Process Discovery Contest @ BPM 2016

Background

Process Mining is a relatively young research discipline that sits between computational intelligence and data mining on the one hand, and process modeling and analysis on the other hand. The idea of process mining is to discover, monitor and improve real processes (i.e., not assumed processes) by extracting knowledge from event logs readily available in today's (information) systems. These techniques provide new means to discover, monitor, and improve processes in a variety of application domains. There are two main drivers for the growing interest in process mining. On the one hand, more and more events are being recorded, thus, providing detailed information about the history of processes. On the other hand, there is a need to improve and support business processes in competitive and rapidly changing environments. The lion’s share of attention of Process Mining has been devoted to Process Discovery, namely extracting process models - mainly business process models - from an event log.

The IEEE CIS Task Force on Process Mining aims to promote the research in the field of process mining and its application in real settings. In collaboration with it, to foster the research in the area of process discovery, we are proud to introduce the 1st Process-Discovery contest, which will be collocated with the BPM-2016 Conference in Rio de Janeiro in September 2016.

Objectives and Context

The Process Discovery Contest is dedicated to the assessment of tools and techniques that discover business process models from event logs. The objective is to compare the efficiency of techniques to discover process models that provide a proper balance between “overfitting” and “underfitting”. A process model is overfitting (the event log) if it is too restrictive, disallowing behavior which is part of the underlying process. This typically occurs when the model only allows for the behavior recorded in the event log. Conversely, it is underfitting (the reality) if it is not restrictive enough, allowing behavior which is not part of the underlying process. This typically occurs if it overgeneralizes the example behavior in the event log. A number of event logs will be provided. These event logs are generated from business process models that show different behavioral characteristics.
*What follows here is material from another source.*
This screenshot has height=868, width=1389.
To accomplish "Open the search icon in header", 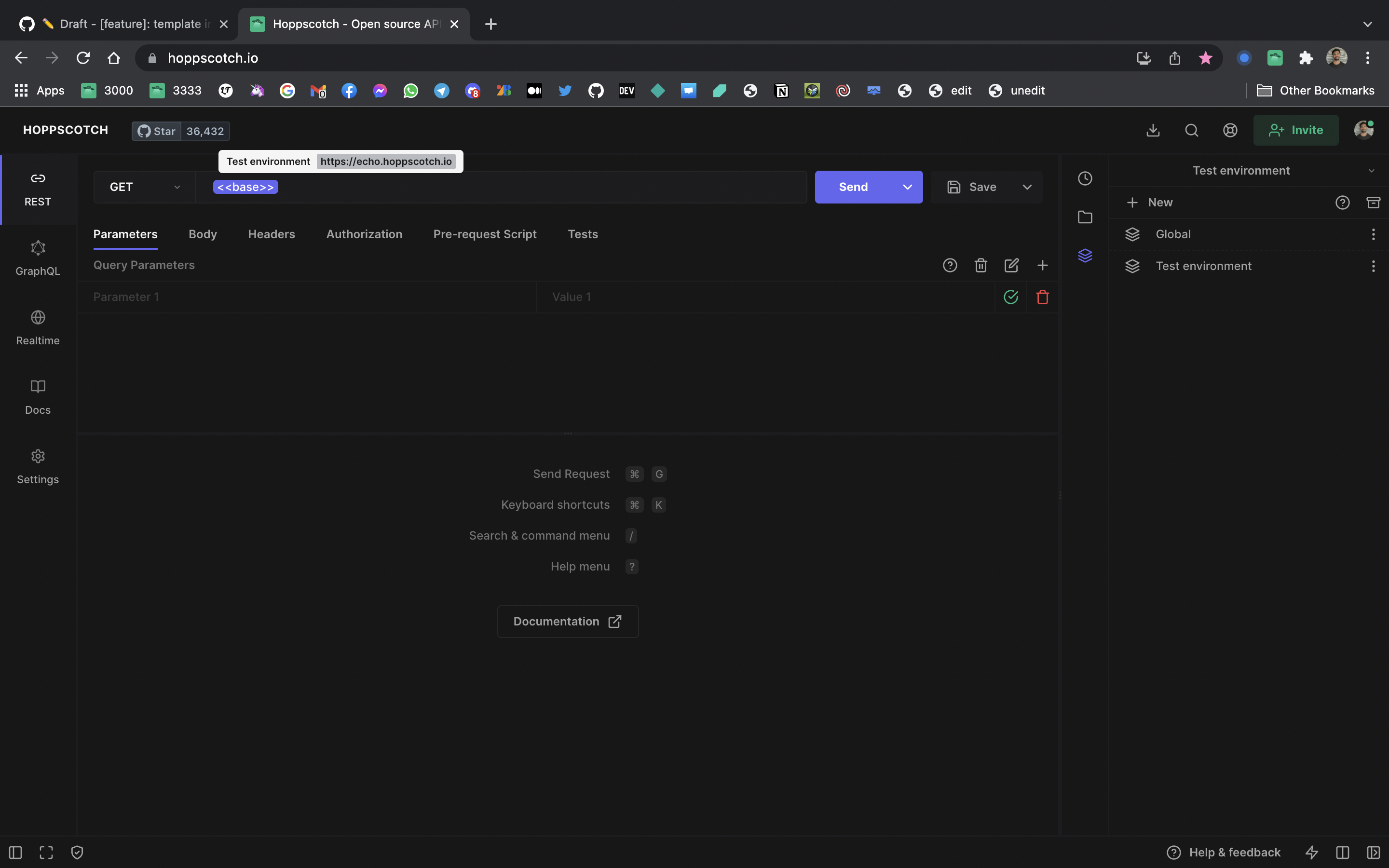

The process models will be kept secret: only “training” event logs showing a portion of the possible behavior will be disclosed. The winner is/are the contestant(s) that provides the technique that can discover process models that are the closest to the original process models, in term of balancing between “overfitting” and “underfitting”. To assess this balance we take a classification perspective where a “test” event log will be used. The test event log contains traces representing real process behavior and traces representing behavior not related to the process. Each trace of the training and test log will record complete executions of instances of the business processes. In other words, each trace records all events of one process instance from the starting state till the end state.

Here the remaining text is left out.